# Advice on marsh boats



## soggybtmboys (Feb 24, 2007)

Looking at getting a new boat. Will be exclusively a marsh small water boat, I currently have a 10 ft jon boat I would like to phase out, just not enough room. Preferably something stealthy, sneaky low profile that I could use to sneak or conceal in the reeds or in the open with some natural camo. Got a layout boat and not in need of something like that. I would like to be able to use my beavertail on it as well. 

Opinons please, thanx

SBB


----------



## Shlwego (Sep 13, 2006)

It all depends on how much you want to $pend! There are some really nice marsh boats out there.
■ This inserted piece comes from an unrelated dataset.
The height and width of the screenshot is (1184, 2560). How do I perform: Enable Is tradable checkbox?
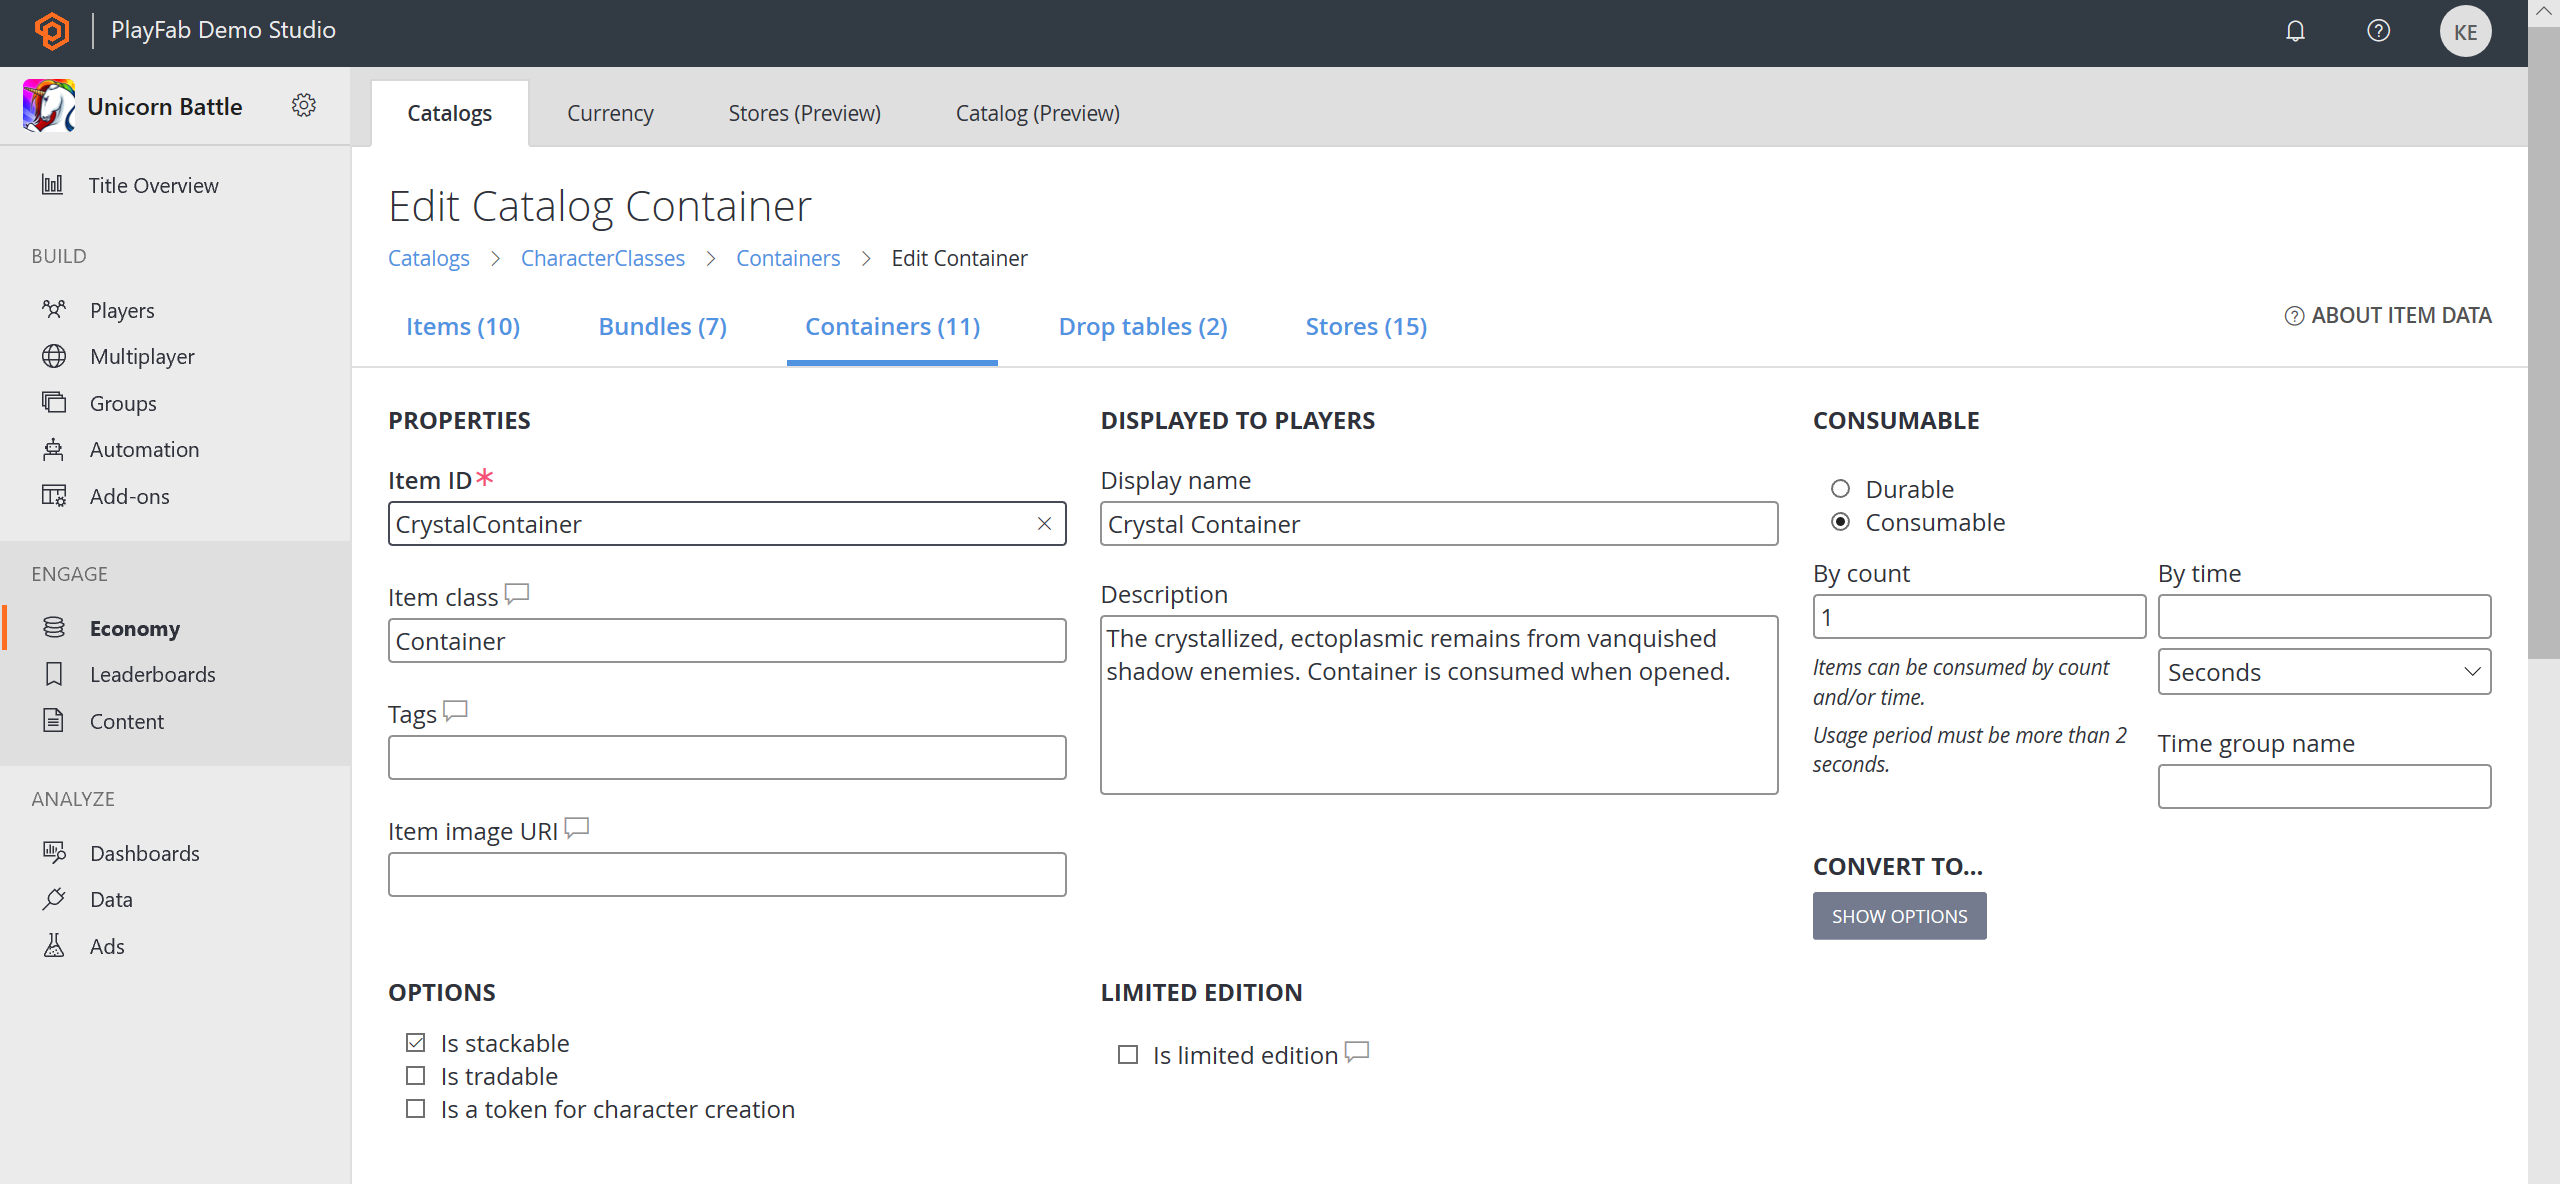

A couple of my favorites are the MLB Chuck Huff BBSB ( http://www.mightylayoutboys.com/dom...addbbfa85454b477852572fe000b8f45?OpenDocument ) and the Final Approach Marsh Gunner( http://store.rogerssportinggoods.com/servlet/Detail?no=1055 ). Momarsh makes some pretty nice stuff as well, but I don't have a link.

Then there's always the stuff you can build yourself, like the Hybrids, Karas, and Gatorboats or all the various duck boats in the Devlin line. You don't necessarily save money by building your own, but you have a better chance of getting exactly what you want. I know that several guys on this site besides me have built boats or are building them, and if you're interested in building your own marsh boat, I'm sure you could get a lot of advice....


----------



## Chez29 (May 11, 2008)

I use a Marsh Rat I picked up at a Sportsmans Warehouse in Green Bay. Love it, super stable, paddles well and you can use it as a layout also.


----------



## dlbaldwin01 (Jan 12, 2008)

Yeah I built my own hybrid and it is sweet. I did save quite a bit of money over buying a boat plus I got to add some little custom things to it. If you are remotely handy you can build your own, I have a few pics in my gallery if you want to see what it looks like. There are people out there who are building 10 and 12ft versions


----------



## SuperBlackEagle2 (Nov 4, 2005)

I've got a Momarsh FB DP model marsh boat that I really like. It's 13'6", has the door blind on it, and you can run a *small *mud motor on it. (although I think a mud motor on those boats is more of a pain than anything) But it would cost an arm and possibly both legs to get one shipped here nowadays. (from Missouri) www.momarsh.com
The Four Rivers boats, are dang near identical to the Momarsh I have. 
Carstens are another good one from what I hear, and you can find them locally.
But if it's more room you are looking for, you're not necessarily gonna find it with these type of boats.


----------



## SabikiRig (May 1, 2004)

Shlwego said:


> It all depends on how much you want to $pend! There are some really nice marsh boats out there. A couple of my favorites are the MLB Chuck Huff BBSB ( http://www.mightylayoutboys.com/dom...addbbfa85454b477852572fe000b8f45?OpenDocument ) and the Final Approach Marsh Gunner( http://store.rogerssportinggoods.com/servlet/Detail?no=1055 ). Momarsh makes some pretty nice stuff as well, but I don't have a link.
> 
> Then there's always the stuff you can build yourself, like the Hybrids, Karas, and Gatorboats or all the various duck boats in the Devlin line. You don't necessarily save money by building your own, but you have a better chance of getting exactly what you want. I know that several guys on this site besides me have built boats or are building them, and if you're interested in building your own marsh boat, I'm sure you could get a lot of advice....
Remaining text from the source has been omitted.